Moscow shopping area

According to JLL, only one shopping centre with a GLA of 125,400 m² entered the Moscow market in Q3 2017 – Vegas Kuntsevo. With no deliveries in H1 2017, this represents the total completions in the first nine months of 2017, two-thirds lower than in the same period of last year.

 

Vidnoe Park (45,000 m²), Milya (21,000 m²) and Petrovskiy (8,500 m²) as well as the retail part of Fili Gradmultifunctional complex (12,000 m²) are announced for delivery in Q4 2017. The annual Moscow completions will be at about 200,000 m², the lowest level in the past four years, and 62% down vs 2016. Arena Plaza (20,000 m²) and Galeon (14,000 m²) are among projects expected later this year but rescheduled for 2018.

 

The vacancy rate in existing quality shopping centres in Moscow declined from 6.4% in Q2 2017 to 6.0% in Q3 2017, down by 2.5 ppt from Q3 2016.

 

The structure of vacant premises in Moscow shopping centres remained unchanged from the beginning of the year. The delivery of new Vegas Kuntsevo superregional shopping centre has not influenced the market vacancy structure, due to its high occupancy rate (85% at the moment of opening).

 

Ekaterina Zemskaya, Regional Director, Head of Retail Group, JLL, Russia & CIS, comments: “The Moscow market shows signs of a deficit of quality retail premises. Seeing a record low volume of new construction, the vast majority of professional operators are forced to develop their chains in existing shopping centres. At the same time, the situation is completely different from the one two years ago. In the period of high developer activity in 2014-2015 and the economic downturn, shopping centres were opened with the occupancy rate of 40-50% from GLA. Now, there is a shortage of new retail premises to maintain the growing retailer demand.
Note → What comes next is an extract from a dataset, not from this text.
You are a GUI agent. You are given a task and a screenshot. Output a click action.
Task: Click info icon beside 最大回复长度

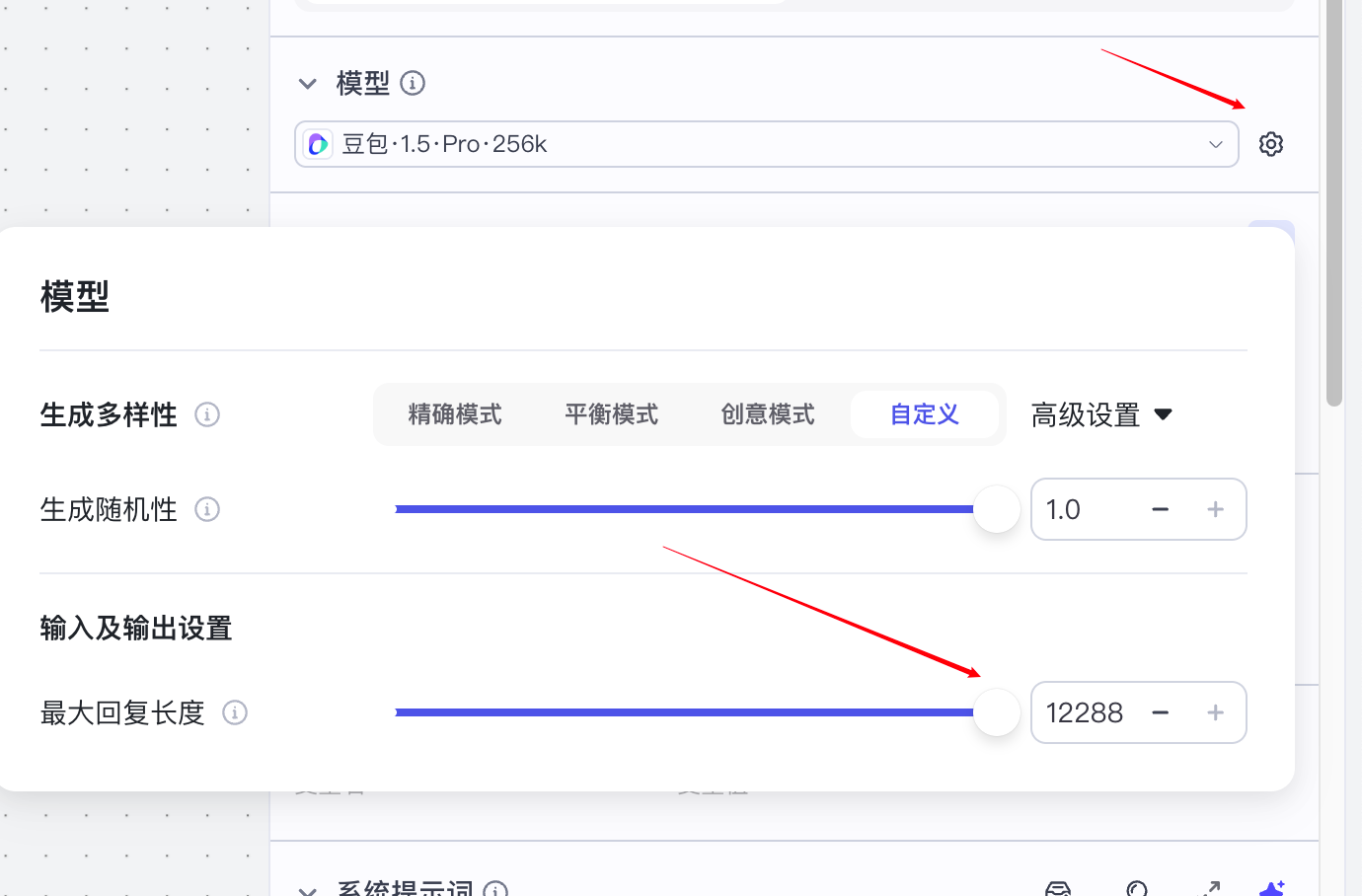(235, 712)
As a result, even in the shopping centres are expected to open the next year – for example, the ENKA TC project on Kashirskoe Highway – the occupancy rate already exceeds 80% from GLA.

 

Taking into account the lack of a new retail supply, JLL analysts expect the vacancy rate to decline further, to 5.7% by the end of the year, the lowest level since the beginning of 2015. The prime vacancy rate, that is in the most successful shopping centres with high footfall and conversion rate, remains close to zero for over a year.